O ruído subaquático somado à operação contínua de navios e bombas pode afetar mamíferos marinhos a longas distâncias; pesquisas e modelagens vêm destacando o risco para baleias e golfinhos, pressionando por limites operacionais e zonas de exclusão acústica.
Outra frente sensível é a pluma de sedimentos, tanto a levantada no fundo quanto a devolvida na coluna d’água. A extensão, a granulometria e a persistência dessa pluma influenciam impactos em organismos filtradores e podem alterar funções ecossistêmicas pouco compreendidas.
Governança e economia: moratória cresce, cadeias de suprimento na balança
Sem um Mining Code definitivo, países e empresas operam entre incentivos econômicos e incertezas regulatórias. Em julho, a ISA celebrou avanços institucionais, mas o texto final das regras comerciais ainda não foi fechado.
A pressão por pausa, moratória ou banimento ganhou tração: ao menos 38 países já manifestaram apoio a alguma dessas medidas, enquanto empresas e investidores pedem critérios robustos de ciência, transparência e responsabilidade.
Do lado pró-mineração, o argumento central é segurança de suprimento e diversificação longe de cadeias concentradas em poucos países. O contra-argumento ressalta riscos reputacionais, incertezas de custo e potenciais passivos ambientais que podem inviabilizar projetos no médio prazo.
O que observar nos próximos meses (e por que isso importa para o Brasil)
Nos EUA, o calendário regulatório da NOAA — com audiências e análise de contribuições — dirá a velocidade real do caminho doméstico. Qualquer aprovação de permits comerciais será um marco com repercussões para a governança global.

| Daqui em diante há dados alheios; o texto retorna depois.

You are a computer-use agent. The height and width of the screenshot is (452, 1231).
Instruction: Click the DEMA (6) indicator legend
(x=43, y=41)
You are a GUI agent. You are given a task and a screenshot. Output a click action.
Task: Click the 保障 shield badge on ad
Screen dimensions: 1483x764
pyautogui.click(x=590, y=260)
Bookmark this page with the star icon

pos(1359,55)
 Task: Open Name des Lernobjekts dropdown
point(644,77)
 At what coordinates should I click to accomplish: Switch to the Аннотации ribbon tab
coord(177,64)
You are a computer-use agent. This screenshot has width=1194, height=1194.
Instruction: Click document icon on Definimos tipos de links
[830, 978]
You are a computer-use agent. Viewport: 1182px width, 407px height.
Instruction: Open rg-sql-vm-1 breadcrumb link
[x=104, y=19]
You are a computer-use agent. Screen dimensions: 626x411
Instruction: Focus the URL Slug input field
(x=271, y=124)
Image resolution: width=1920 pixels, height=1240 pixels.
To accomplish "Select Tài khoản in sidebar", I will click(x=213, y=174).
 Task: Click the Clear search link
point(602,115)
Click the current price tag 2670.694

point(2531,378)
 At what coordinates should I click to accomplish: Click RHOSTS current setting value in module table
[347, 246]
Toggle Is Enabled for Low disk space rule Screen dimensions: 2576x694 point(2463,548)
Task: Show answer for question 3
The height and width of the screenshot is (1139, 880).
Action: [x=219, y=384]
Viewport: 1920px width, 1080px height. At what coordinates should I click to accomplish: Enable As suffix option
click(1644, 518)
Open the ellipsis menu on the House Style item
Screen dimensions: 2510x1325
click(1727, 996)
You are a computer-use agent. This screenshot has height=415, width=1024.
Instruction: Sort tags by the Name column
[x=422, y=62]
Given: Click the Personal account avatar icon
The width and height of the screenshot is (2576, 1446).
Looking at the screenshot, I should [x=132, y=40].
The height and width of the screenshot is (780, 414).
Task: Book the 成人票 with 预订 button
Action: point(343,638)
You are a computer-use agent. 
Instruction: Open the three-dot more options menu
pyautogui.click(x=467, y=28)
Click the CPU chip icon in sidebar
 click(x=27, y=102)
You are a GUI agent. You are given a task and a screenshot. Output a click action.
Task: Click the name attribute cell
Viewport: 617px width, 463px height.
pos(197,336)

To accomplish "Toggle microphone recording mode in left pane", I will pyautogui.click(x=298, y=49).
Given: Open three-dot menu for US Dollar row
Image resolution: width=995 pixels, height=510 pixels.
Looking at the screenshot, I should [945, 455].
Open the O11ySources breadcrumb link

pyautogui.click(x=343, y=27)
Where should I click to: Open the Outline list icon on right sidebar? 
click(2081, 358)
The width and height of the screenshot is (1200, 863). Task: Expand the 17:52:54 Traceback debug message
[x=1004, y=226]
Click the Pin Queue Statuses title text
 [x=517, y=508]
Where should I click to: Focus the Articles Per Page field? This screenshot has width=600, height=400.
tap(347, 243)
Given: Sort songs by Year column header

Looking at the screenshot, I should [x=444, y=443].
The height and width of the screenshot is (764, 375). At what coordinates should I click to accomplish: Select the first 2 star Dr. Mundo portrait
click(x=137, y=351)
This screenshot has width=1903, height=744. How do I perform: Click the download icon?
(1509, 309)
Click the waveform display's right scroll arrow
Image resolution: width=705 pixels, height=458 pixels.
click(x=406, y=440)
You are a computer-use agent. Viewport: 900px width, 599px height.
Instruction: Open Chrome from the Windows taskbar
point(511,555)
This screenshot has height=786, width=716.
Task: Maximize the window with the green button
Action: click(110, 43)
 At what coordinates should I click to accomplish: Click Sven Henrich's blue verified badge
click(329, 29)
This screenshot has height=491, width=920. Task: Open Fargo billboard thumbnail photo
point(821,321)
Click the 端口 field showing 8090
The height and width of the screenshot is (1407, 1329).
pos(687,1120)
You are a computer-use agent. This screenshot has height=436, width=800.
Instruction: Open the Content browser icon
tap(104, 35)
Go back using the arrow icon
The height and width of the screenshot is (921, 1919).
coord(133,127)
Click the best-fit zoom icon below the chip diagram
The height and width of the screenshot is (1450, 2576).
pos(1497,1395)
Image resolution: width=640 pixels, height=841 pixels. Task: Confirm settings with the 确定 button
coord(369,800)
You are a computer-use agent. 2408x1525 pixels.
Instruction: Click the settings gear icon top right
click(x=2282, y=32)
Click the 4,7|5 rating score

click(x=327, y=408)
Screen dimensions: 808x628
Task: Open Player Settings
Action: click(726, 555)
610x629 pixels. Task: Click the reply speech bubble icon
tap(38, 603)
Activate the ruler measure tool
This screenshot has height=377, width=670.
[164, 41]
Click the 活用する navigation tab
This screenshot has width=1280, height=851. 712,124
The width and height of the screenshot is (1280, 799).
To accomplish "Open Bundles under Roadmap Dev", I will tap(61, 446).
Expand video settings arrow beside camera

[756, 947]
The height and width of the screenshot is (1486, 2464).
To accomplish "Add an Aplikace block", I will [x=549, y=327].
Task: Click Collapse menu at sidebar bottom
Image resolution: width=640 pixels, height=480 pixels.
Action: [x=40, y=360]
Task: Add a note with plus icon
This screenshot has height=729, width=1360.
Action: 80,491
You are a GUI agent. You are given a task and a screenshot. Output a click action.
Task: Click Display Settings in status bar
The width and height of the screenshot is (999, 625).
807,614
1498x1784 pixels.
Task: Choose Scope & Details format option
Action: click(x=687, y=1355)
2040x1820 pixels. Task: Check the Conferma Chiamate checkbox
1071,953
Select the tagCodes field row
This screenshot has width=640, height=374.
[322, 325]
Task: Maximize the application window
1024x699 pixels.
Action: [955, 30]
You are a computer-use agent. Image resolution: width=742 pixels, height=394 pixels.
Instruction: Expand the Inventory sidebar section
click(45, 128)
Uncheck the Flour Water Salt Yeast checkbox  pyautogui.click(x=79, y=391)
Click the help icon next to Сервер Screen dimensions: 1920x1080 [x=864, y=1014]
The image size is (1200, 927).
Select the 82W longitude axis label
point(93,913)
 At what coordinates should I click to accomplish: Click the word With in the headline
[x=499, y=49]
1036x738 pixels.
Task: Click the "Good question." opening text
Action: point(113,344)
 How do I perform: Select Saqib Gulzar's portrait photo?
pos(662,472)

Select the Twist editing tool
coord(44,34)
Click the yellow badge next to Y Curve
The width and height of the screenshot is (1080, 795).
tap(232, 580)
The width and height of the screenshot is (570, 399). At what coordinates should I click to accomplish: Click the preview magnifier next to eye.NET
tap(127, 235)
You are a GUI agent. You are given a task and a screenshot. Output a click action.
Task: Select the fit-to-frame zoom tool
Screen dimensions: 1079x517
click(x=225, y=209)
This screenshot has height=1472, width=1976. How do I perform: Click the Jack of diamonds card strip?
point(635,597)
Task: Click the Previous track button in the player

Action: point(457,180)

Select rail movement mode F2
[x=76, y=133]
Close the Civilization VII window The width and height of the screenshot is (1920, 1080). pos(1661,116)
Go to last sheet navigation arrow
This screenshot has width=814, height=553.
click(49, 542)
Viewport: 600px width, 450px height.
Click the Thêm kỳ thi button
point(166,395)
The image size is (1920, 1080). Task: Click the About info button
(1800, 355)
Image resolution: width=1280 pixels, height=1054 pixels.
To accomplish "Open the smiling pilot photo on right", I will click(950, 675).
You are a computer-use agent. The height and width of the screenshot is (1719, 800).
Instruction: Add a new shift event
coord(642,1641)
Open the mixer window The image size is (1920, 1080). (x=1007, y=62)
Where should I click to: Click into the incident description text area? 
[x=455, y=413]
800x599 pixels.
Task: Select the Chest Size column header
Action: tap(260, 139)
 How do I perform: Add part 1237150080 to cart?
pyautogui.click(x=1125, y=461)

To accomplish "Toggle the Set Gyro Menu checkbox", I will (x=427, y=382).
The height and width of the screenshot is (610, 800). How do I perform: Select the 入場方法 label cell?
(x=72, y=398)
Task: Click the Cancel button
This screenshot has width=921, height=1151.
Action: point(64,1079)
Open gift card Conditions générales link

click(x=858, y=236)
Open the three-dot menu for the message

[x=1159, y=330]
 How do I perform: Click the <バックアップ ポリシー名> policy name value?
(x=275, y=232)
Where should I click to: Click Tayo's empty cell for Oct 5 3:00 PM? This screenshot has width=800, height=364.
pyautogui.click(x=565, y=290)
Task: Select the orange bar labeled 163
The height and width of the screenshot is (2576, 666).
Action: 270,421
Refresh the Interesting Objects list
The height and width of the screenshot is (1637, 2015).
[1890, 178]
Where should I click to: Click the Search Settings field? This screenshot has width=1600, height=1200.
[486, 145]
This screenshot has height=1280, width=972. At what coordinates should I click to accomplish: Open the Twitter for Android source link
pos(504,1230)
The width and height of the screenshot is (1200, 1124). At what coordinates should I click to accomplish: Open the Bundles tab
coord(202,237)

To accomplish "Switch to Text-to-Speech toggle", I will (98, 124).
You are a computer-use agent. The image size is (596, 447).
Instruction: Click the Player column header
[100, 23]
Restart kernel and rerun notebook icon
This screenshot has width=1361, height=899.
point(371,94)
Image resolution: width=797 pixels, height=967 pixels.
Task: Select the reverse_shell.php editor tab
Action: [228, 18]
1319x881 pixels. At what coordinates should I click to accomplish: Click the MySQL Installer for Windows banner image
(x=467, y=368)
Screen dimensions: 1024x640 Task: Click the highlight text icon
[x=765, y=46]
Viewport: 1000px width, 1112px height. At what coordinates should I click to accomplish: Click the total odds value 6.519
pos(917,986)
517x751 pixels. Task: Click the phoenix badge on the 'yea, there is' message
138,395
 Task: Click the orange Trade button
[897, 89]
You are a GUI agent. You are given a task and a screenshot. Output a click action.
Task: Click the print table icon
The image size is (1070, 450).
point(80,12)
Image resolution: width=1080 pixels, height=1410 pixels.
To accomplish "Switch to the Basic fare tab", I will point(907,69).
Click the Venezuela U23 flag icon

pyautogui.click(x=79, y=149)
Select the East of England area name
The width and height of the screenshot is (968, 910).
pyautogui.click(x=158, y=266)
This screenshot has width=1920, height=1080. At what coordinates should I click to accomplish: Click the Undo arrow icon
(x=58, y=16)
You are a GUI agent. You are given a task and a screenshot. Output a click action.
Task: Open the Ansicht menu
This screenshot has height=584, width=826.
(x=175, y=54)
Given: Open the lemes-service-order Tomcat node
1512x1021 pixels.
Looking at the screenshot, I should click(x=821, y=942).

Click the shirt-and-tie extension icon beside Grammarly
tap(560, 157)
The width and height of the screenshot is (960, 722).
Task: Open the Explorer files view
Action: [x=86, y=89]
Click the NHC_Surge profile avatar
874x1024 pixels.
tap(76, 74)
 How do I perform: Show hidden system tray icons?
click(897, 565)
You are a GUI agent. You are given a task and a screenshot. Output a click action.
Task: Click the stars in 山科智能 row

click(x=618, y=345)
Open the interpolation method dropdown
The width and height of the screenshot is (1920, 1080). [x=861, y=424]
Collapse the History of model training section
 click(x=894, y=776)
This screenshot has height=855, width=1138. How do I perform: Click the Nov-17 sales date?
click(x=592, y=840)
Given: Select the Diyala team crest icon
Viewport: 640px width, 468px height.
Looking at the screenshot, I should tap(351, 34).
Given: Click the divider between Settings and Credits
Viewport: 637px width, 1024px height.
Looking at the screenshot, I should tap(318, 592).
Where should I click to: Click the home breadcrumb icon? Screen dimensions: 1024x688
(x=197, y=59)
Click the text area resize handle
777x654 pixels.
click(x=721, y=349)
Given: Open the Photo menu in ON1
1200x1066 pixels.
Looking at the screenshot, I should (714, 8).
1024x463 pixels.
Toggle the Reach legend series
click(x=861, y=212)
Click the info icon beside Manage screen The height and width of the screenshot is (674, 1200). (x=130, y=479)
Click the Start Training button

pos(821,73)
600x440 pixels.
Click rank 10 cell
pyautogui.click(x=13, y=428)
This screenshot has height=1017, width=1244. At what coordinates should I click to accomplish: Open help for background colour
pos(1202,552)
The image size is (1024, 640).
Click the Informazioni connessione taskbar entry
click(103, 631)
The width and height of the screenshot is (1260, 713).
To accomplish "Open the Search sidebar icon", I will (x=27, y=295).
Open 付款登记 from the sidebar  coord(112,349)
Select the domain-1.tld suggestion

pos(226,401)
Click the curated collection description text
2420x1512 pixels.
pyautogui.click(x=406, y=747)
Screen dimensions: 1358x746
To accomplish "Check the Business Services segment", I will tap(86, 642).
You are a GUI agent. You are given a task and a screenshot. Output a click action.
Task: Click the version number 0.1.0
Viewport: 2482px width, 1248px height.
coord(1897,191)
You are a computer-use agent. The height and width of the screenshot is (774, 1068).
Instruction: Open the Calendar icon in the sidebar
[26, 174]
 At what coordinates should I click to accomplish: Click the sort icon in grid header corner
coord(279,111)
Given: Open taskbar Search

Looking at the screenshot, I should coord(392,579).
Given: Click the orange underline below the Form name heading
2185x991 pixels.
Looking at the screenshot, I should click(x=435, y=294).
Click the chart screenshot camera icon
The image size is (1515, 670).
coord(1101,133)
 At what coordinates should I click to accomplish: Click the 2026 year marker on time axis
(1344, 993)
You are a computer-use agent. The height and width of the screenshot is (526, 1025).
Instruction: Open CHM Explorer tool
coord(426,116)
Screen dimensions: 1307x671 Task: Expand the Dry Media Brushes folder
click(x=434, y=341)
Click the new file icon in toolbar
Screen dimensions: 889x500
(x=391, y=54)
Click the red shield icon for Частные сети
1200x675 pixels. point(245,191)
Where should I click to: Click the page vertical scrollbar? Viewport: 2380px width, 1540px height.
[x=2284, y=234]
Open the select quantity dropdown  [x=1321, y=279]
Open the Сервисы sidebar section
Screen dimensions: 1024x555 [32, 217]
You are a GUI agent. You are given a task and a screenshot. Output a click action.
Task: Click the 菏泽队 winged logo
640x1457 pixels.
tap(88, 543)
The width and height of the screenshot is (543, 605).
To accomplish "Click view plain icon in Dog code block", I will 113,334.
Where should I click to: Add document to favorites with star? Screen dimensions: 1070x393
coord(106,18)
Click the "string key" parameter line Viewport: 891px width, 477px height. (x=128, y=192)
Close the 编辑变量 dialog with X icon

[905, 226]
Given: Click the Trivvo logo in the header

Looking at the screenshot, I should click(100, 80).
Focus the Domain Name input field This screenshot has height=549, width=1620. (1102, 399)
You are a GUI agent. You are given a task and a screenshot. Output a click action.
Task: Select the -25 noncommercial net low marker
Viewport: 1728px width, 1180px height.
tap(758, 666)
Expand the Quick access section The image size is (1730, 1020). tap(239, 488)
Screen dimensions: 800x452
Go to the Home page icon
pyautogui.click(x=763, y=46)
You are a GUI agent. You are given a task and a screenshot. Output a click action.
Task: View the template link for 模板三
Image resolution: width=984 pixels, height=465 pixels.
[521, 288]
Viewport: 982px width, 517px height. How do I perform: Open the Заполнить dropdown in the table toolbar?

Na ISA, espera-se continuidade das negociações sobre regras ambientais, monitoramento e responsabilidade. Cada avanço normativo pode redefinir custos, prazos e exigências de mitigação.
Para o Brasil, a pauta cruza diplomacia oceânica, ciência e pesca em alto-mar. O país tem interesse direto em cadeias de níquel e cobre, mas também na conservação de estoques e serviços ecossistêmicos marinhos — uma discussão que tende a crescer em 2025/26 com novos dados científicos e decisões multilaterais.